Thursday, February 9, 2023

A Republic No More?

 

 A Republic No More?

Published in Marietta Daily Journal (GA), Jan. 7, 2023

            At least three or four friends have asked why this column space gives more attention to national issues than to local and state issues. Theirs is a good question. The assumption behind it, however, is a bit faulty. If I’m judging their question correctly, it assumes that local issues affect our lives as deeply as do the national issues.

            That assumption would be tenable if our nation were still a true federal system and the Tenth Amendment were still heeded, but neither is the case. Every year America drifts – yea, gallops – further away from republicanism (small “r”), and closer to statism or nationalism, that is, to a strong, overarching centralist system of government. Our founders and the ragtag army of farmers and laborers they inspired to fight for freedom from the world’s mightiest empire must be stirring in their graves.

Ironically, those who oppose our lurch from federalism to nationalism are often called “nationalists” even though they are trying to uphold the constitutional federal system of “a more perfect union” of individual states. Show your patriotism these days, get excited on July 4, wave Old Glory, defend the military, or contend for borders and you’re a “nationalist,” probably even a Nazi or a Fascist. But no, if words and terms mean anything, the nation’s Leftists are the “nationalists.” In other words, they are the ones who decry localism/republicanism and push socialistic measures that destroy it.

To what measures do I refer? Every measure that President Biden has put forth or made law since the day of his inauguration. Consider the $1.7 trillion Omnibus Bill passed recently by Congress and signed by Mr. Biden. How many members of Congress do you suspect read the 4,155-page bill during the 4-day period between its introduction and the vote? We call it a bill, but it’s actually thousands of bills packaged together, consequently the tag “Omnibus.” The package is filled with hundreds of references and cross-references to previous laws that would drive even an English professor crazy.

 Surprisingly, CNN’s Jonathan Wolf said, “Nobody really knows what’s in it.” Among provisions that have nothing to do with funding the government, we find one that gives $11 million to “LGBQT Projects” at San Diego Community College. Some of the pork in the bill evokes laughter: a provision for a chauffeur for the IRS Commissioner.  As the New York Post put it, “What’s another $1.7 trillion when you’ve taken the national debt to $31.4 trillion?”

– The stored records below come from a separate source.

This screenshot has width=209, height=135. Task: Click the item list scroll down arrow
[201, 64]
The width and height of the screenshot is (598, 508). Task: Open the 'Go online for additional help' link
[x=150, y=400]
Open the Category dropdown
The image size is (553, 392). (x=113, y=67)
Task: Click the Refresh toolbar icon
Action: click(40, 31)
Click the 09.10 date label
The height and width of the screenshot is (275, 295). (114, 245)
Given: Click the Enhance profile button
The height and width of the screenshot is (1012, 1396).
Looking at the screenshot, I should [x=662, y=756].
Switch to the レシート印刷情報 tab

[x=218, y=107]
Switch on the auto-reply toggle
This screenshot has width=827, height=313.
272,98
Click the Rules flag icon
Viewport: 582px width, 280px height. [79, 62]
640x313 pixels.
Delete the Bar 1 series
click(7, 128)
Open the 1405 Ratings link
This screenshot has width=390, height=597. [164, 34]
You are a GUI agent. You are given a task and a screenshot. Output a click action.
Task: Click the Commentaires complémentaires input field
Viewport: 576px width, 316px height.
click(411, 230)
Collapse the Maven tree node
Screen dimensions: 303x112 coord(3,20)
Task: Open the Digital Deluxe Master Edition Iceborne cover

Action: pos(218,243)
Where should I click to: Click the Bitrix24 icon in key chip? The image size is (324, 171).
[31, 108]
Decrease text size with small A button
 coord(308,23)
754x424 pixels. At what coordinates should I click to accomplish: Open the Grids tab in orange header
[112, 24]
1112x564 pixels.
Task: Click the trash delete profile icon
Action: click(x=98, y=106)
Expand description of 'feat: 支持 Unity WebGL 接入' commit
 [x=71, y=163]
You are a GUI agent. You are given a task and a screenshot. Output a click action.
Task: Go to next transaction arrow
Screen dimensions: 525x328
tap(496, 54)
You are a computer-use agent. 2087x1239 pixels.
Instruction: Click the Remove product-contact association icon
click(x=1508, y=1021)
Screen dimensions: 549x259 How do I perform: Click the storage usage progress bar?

Don’t think that Republicans didn’t contribute to this yearly year-end shenanigan. Retiring Alabama Sen. Richard Shelby got his Democrat buddies to inject $656 million including $35 million for a small Alabama college and $100 million for a bridge. Retiring ultra-conservative Senator Jim Inhofe of Oklahoma also leaves D.C. this week with half a billion that includes $40 million for a Tulsa airport. Sen. Tom Cotton of Arkansas isn’t retiring but he voted for the bill. Tom Cotton?? 

Local taxes, public schools, roads, law enforcement, infrastructure and such are very important, even necessary for citizens to prosper and for local communities to be functional. But the actions of Congress are more far-reaching and have more potential for curtailing liberty. Judiciary power that imbalances the other two branches of government, attempts to pack the Supreme Court, efforts to do away with the Electoral College, and crazy laws that re-define male and female are all far weightier than the practical services provided by local governments. Because of proximity, city, county, and state governments are more easily held accountable than are our U.S. Representatives and Senators. Most citizens are simply too busy to know what’s happening to them via the actions of Congress. This must change if centralism is to be abated and republicanism is to be restored, else Professor Victor Davis Hanson’s concept of “the dying citizen” will continue to move closer and closer to reality.

The excesses of the Department of Justice and the FBI (seizing and arresting prominent citizens in the dead of night; hiring 87,000 more FBI agents), the proposal of student loan debt forgiveness (a vote-getter if there ever was one), and talk of reparations (how much will Oprah get?), are all reasons to ponder how we ever strayed from limited government to governmental largess and tyranny.

The whole business indicates how fast we are moving from Topeka to D.C., from Main Street to Wall Street, and from good ole frugality to outrageous, flagrant spending. And it’s all because we now view our national government as our sugar daddy. That’s not a republic form of government. It’s a damnable welfare state, the likes of which Home Depot co-founder Bernie Marcus says is the cause of our “increasingly lazy and fat labor force.”